En San Luis Potosí la Fiscalía consiguió que Rodolfo “N” quede vinculado a proceso, acusado de explotar laboralmente a más de 30 personas indígenas -traidos desde Veracruz e Hidalgo con falsas promesas- que terminaron trabajando 90 días en campo de jitomate sin recibir pago alguno.
Y sí, no sucede en películas: dicen que los “contratistas” se las arreglan para disfrazar estos pactos como “oportunidades”. Pero la realidad es que trajeron gente, los pusieron a sudar, y al final les volvieron las espaldas.
Este es el segundo implicado que aparece en este asunto: ya había sido detenido un tal Jonathan “N” en junio de 2025 por lo mismo. Ahora le tocó turno a Rodolfo para que las garantías no sean solo papel mojado.

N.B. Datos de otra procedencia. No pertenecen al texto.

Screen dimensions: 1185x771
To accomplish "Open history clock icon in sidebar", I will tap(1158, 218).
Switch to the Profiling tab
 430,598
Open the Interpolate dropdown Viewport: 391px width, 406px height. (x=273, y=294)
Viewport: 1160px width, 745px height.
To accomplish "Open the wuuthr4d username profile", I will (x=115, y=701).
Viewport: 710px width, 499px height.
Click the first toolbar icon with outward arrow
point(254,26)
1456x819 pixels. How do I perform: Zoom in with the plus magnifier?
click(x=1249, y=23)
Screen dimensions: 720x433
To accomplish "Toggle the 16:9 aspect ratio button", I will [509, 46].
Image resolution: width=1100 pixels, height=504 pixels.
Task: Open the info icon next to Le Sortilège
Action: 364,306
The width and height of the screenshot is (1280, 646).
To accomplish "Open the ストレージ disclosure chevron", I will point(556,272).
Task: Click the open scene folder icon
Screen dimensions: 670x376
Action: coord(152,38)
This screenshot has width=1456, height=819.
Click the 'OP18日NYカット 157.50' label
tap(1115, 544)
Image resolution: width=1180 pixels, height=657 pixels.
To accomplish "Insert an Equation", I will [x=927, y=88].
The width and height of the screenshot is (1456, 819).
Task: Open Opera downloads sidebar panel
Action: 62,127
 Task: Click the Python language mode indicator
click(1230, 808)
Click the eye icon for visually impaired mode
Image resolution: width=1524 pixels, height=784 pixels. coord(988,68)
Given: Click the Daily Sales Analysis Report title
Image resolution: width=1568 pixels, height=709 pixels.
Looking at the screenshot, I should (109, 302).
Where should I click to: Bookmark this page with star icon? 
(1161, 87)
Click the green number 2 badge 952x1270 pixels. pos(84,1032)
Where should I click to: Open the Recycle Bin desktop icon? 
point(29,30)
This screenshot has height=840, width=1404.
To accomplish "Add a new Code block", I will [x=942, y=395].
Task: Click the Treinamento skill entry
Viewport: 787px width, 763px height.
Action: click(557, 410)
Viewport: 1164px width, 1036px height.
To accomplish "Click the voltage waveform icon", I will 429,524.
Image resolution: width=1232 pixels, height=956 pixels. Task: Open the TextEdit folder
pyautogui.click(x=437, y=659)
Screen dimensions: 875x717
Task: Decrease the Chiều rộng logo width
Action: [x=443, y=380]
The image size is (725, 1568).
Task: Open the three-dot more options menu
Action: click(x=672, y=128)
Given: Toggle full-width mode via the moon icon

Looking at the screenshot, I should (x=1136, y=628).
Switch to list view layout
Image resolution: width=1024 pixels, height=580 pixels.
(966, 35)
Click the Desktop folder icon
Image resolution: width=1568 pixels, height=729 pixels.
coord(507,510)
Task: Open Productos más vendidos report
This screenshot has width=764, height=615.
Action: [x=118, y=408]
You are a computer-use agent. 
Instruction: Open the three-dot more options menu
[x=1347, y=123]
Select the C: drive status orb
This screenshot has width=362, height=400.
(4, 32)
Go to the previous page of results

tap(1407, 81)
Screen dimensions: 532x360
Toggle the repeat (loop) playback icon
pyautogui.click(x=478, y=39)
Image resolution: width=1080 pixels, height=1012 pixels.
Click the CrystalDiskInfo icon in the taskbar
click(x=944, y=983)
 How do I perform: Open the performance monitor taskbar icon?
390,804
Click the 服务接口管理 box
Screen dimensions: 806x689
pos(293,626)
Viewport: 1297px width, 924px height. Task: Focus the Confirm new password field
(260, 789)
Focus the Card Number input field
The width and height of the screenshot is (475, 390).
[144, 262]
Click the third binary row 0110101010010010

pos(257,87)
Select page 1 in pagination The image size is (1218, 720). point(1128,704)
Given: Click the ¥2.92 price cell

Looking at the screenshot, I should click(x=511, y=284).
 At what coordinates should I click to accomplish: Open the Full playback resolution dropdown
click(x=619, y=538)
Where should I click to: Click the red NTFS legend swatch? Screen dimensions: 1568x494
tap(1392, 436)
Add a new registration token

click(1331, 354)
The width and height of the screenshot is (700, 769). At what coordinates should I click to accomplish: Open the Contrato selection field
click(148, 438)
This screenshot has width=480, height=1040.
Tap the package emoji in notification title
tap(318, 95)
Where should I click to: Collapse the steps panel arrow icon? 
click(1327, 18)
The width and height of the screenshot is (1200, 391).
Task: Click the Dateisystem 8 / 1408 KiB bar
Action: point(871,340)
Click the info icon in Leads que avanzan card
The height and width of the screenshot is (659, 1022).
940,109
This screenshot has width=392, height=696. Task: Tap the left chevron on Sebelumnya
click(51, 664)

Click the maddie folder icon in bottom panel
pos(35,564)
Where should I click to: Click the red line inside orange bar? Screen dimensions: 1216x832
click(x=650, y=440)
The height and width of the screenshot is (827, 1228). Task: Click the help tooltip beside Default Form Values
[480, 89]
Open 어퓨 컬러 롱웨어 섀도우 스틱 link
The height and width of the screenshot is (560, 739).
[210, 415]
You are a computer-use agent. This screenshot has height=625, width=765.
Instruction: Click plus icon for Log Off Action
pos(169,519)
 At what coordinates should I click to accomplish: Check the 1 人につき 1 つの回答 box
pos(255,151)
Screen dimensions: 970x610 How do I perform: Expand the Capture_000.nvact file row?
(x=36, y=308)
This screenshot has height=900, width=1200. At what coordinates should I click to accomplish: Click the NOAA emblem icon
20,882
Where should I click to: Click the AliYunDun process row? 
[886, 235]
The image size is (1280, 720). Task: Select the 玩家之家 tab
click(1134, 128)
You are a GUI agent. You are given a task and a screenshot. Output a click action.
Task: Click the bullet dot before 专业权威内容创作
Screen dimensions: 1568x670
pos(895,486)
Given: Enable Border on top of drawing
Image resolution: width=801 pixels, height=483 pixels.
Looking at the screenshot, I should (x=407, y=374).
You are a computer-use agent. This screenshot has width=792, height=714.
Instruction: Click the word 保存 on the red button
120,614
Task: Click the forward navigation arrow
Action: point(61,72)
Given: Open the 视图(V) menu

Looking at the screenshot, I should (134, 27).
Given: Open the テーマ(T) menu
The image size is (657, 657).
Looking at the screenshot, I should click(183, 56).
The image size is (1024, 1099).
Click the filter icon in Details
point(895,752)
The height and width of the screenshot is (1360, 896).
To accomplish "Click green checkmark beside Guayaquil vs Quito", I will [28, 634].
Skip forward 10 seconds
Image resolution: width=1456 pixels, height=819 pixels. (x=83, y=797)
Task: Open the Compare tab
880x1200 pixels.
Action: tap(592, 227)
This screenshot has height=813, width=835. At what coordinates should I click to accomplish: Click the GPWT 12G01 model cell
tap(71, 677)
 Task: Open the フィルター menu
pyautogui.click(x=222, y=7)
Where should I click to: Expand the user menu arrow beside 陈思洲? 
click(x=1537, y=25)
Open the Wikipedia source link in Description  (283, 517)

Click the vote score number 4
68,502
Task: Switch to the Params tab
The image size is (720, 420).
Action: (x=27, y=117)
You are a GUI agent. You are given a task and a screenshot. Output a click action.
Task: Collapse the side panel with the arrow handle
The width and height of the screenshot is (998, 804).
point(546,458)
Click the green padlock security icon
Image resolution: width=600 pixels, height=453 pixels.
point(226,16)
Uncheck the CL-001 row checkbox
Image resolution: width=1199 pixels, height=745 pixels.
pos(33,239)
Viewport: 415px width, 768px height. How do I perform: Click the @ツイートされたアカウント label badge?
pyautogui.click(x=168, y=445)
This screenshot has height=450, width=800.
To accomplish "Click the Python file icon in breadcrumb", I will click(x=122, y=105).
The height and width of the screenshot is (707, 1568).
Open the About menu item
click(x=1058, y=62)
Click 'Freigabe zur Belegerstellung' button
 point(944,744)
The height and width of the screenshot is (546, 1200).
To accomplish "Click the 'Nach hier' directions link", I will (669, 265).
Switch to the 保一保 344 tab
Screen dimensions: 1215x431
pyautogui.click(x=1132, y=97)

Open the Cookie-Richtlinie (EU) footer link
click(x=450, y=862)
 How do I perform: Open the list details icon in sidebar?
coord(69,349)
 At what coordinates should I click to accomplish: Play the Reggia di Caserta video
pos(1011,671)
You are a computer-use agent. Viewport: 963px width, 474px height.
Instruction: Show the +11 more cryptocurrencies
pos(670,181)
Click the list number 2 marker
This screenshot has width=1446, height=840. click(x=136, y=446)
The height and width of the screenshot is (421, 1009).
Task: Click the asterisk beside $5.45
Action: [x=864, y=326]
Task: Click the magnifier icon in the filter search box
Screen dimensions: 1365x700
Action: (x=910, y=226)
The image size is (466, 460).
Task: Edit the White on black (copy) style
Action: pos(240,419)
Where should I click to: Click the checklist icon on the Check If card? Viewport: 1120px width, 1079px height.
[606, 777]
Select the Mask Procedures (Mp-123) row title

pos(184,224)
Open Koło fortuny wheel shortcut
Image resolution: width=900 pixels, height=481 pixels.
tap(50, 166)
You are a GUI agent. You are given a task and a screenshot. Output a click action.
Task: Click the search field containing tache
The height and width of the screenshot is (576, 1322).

El juez le impuso prisión preventiva oficiosa mientras el caso avanza, porque sí: cuando el crimen involucra promesas falsas y vidas explotadas, no hay espacio para andar con suavidades.
Lo que viene será clave: la investigación complementaria tendrá tres meses para juntar pruebas, testimonios y cualquier rastro que conecte a más cómplices. Porque si algo quedó claro con este caso: no basta con encerrar al que aprieta el látigo, hay que desmantelar la red entera.
Si alguien decía que el “sueño del progreso” era ciego, hoy se ve en el rostro de quienes trabajaron con promesas vacías. Y aunque este tipo ahora esté tras rejas, la herida social sigue abierta y el trabajo sin paga de estos abusadores.